Discussion and further research

The empirical findings allow only for a first and preliminary evaluation of the effectiveness of the promoted screening mechanisms, whose proclaimed aim is to ensure national security and public order in the EU by protecting key sectors form foreign interference, while remaining generally open to investment. The evidence suggests that some deterring effects materialize in strategically sensitive sectors. However, they can be detected also in more aggregated data, which could be an indication that the adopted screening mechanisms deter investments also in non-sensitive sectors. More detailed analyses can shed light on the prevalence and relevance of such negative externalities, for example, by observing which sectors exactly are deemed critical by individual member states.

The annual reports of the European Commission present only indicative numbers on the sectoral concentration of screening procedures, where manufacturing sectors and information and communication technology (ICT) industries are most frequently involved.

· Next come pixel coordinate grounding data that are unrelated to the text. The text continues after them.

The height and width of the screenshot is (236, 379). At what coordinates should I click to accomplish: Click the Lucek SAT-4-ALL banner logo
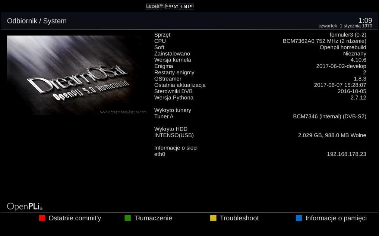[x=170, y=7]
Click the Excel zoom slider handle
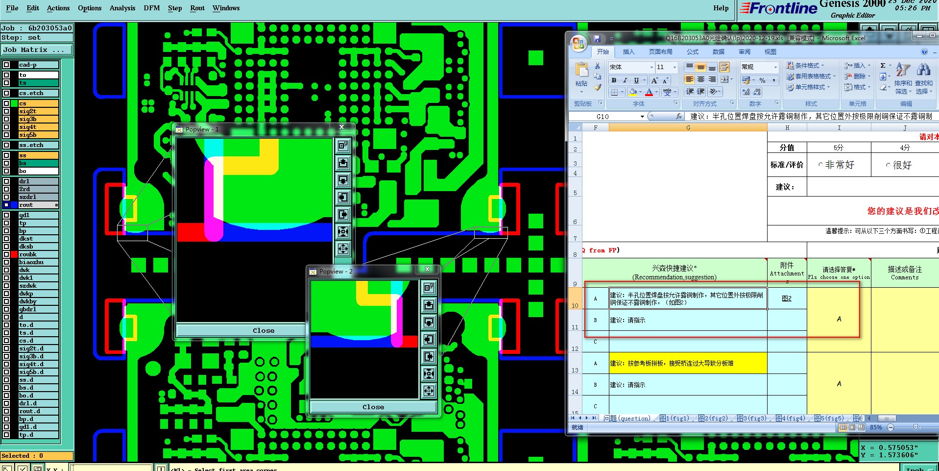This screenshot has height=471, width=939. [x=915, y=427]
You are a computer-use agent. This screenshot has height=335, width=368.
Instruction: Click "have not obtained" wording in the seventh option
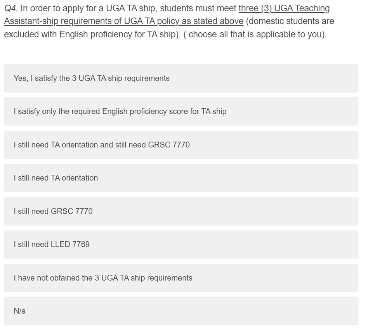49,278
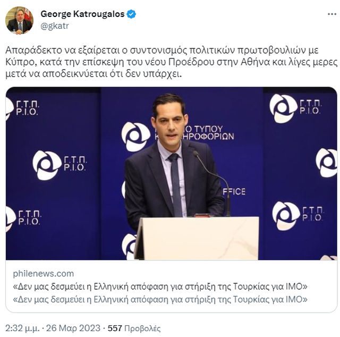The height and width of the screenshot is (337, 340).
Task: Open the three-dot more options menu
Action: point(332,14)
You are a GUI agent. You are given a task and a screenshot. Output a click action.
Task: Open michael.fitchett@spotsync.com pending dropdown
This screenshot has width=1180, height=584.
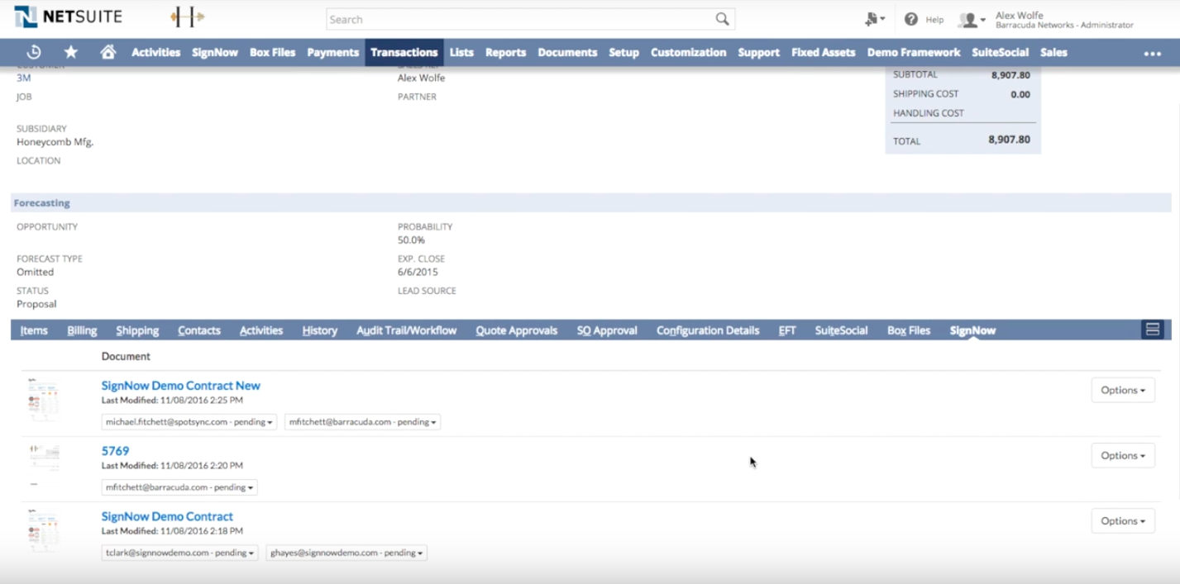(x=189, y=422)
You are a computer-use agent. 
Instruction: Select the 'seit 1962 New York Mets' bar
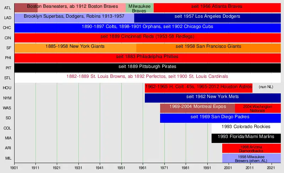[x=212, y=97]
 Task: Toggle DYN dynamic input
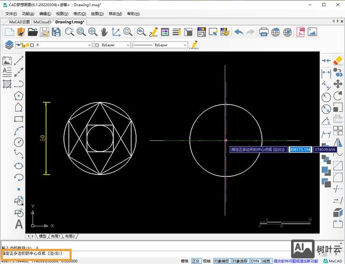(255, 261)
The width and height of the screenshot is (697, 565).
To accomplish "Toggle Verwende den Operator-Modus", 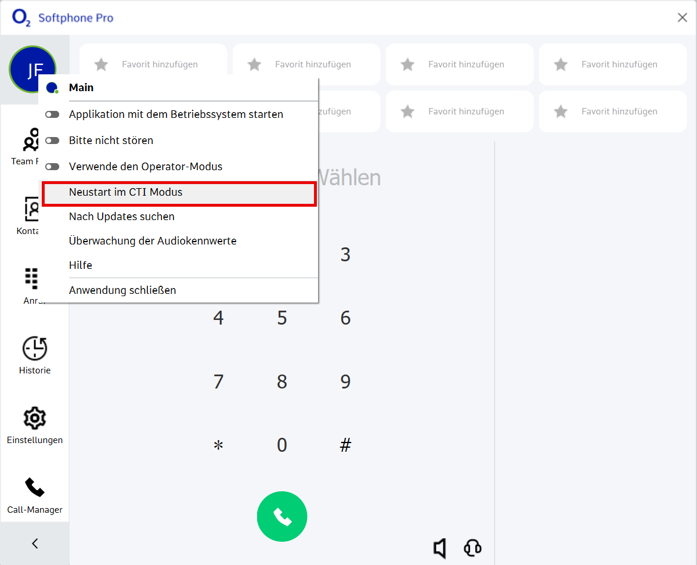I will pos(52,167).
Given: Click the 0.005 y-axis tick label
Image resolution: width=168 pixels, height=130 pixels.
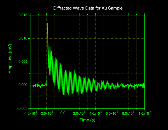Looking at the screenshot, I should 23,62.
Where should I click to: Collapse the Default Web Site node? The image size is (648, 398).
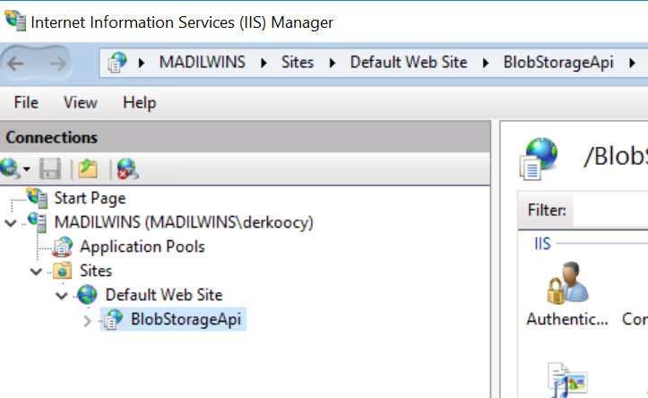(62, 295)
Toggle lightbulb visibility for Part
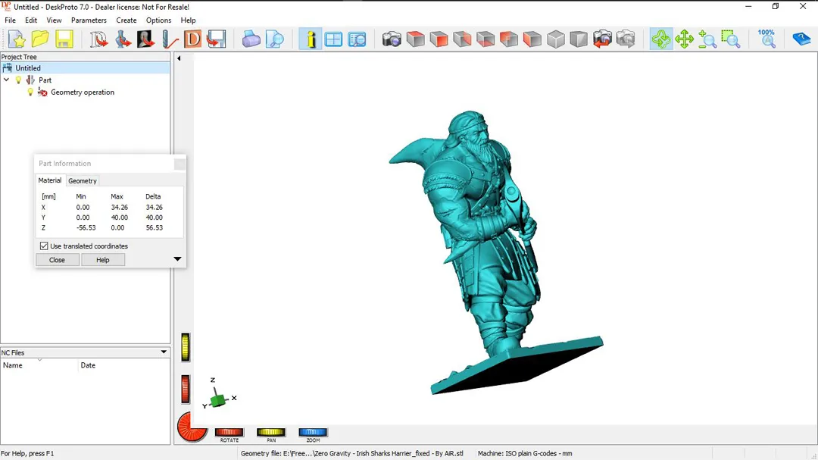Viewport: 818px width, 460px height. [19, 80]
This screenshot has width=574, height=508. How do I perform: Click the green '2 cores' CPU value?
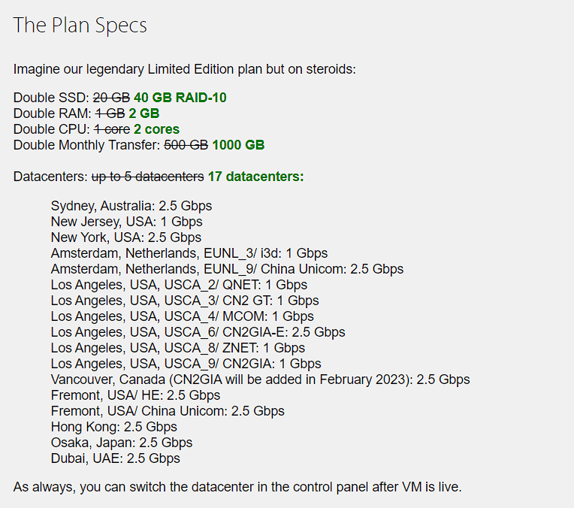point(156,129)
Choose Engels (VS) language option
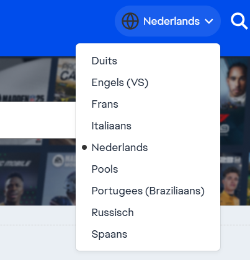 click(x=120, y=82)
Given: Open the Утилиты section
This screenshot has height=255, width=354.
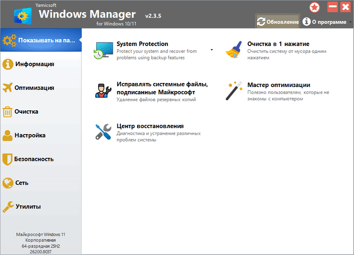Looking at the screenshot, I should tap(28, 206).
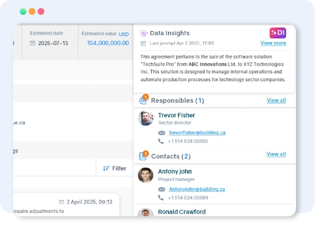Open View more in Data Insights
Viewport: 315px width, 226px height.
(x=273, y=43)
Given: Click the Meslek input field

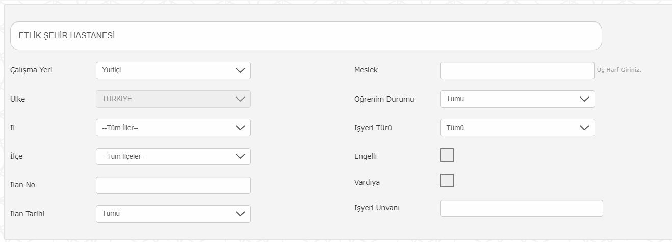Looking at the screenshot, I should point(517,70).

Within manufacturing, about more one third of the screenings undertaken in 2022 related to planned acquisitions of firms that operate in semiconductor, communication, data processing, or cybersecurity industries. Other prevalent subsectors related to energy, health, transport, aerospace, and defense. Despite such broad alignment of screening activities with the promoted sectorial focus of this policy tool, uncertainty remains on which transactions will actually be subjected to higher scrutiny and potential rejection. The most recent figures suggest that the proportion of notified deals subjected to screening has increased, of which about 10 percent were either authorized conditional on mitigating measures or fully prohibited. Another 4 percent of deals was withdrawn by the parties before a formal decision was made. Higher transparency will be beneficial for both potential investors – seeking to invest into European firms – as well as for policy makers who seek to evaluate the effectiveness and efficiency of their tools and instruments.

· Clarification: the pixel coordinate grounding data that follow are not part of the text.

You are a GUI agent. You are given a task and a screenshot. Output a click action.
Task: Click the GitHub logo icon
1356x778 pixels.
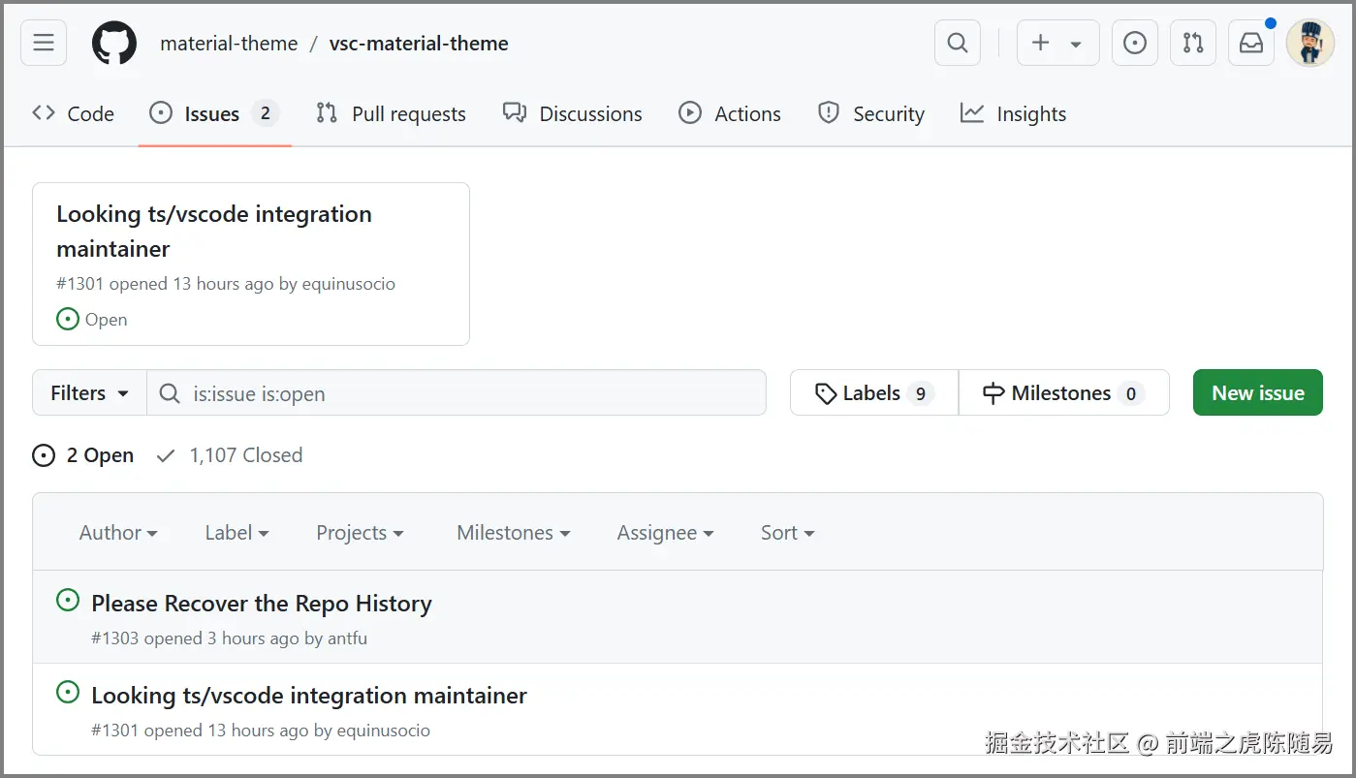[114, 44]
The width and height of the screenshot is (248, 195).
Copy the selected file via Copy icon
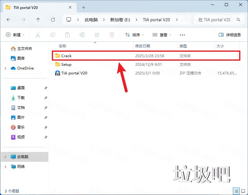52,34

A related question arising from the adoption of formal investment screening mechanisms pertains to their actual implementation. The identification of strategically critical sectors and industries is not trivial, given complex business-group structures and an intricate web of input-output relationships in modern economies. To take advantage of such uncertainty, industry lobbyists might try to influence the design of screening mechanisms in ways that work against their actual purpose. Moreover, the discretionary nature of ultimate decisions provides scope for bad policy making and suboptimal decisions. While most EU member-state governments keep their records of investigations and decision outcomes confidential, insights into these procedures would significantly contribute to an enhanced accountability of these procedures.

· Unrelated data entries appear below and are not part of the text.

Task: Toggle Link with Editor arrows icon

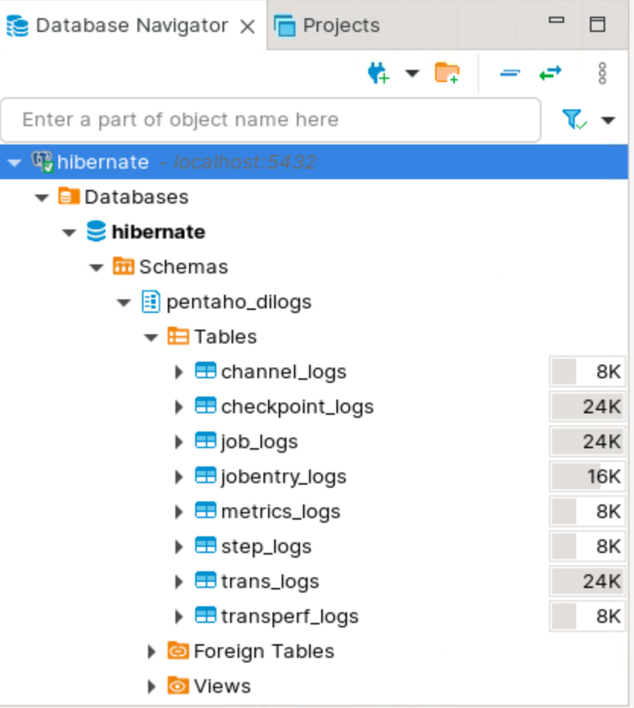Action: [x=550, y=73]
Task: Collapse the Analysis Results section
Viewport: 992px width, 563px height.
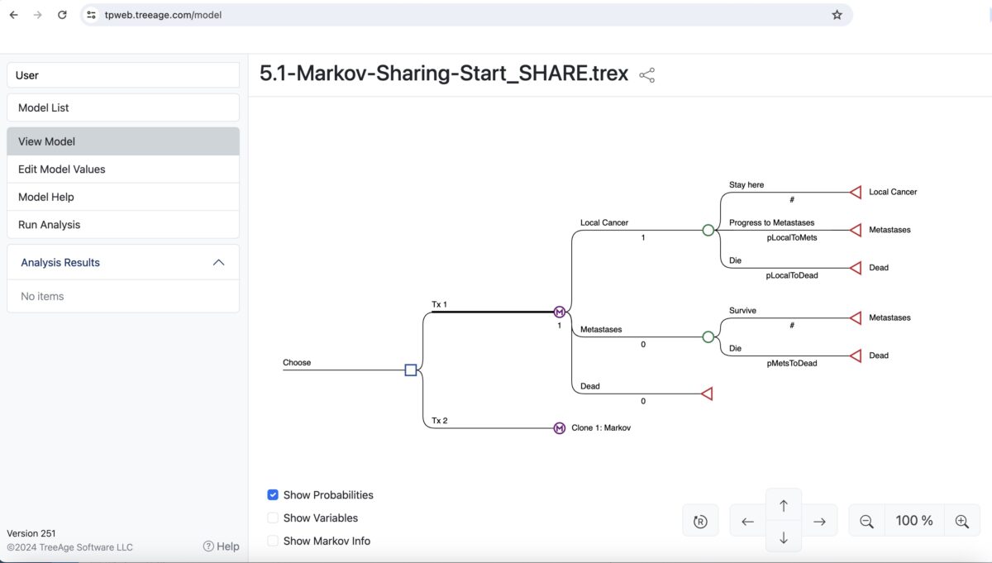Action: tap(218, 261)
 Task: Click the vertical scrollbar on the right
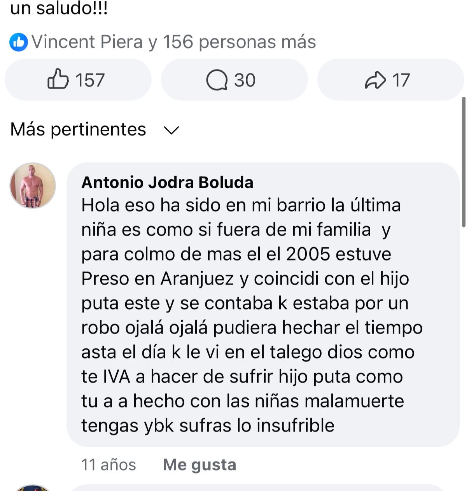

Further collaborative activities in the context of my research agenda will focus on shedding some light on these questions. Parts of these efforts focus on developing methods to infer input-output relationships for manufacturing sector activities at highly disaggregated levels. These can be used in subsequent steps to infer critical inputs and potential bottlenecks of selected production activities, which will be further useful for determining critical sectors and industries in EU member states and elsewhere. Moreover, collecting and evaluating the few existing documentations of investment screening procedures and their eventual outcomes and decisions, will shed light on the prevalence of potentially discriminatory behavior in the approval of prohibition of mergers and acquisitions by non-European investors. Altogether, this research agenda contributes to a more transparent documentation and evaluation of policies that proclaim to cater the interests of European citizens by providing for a more secure and resilient economy and society.

[1] The quotes stem from a related news article at EUbusiness.com, from 22 November 2018.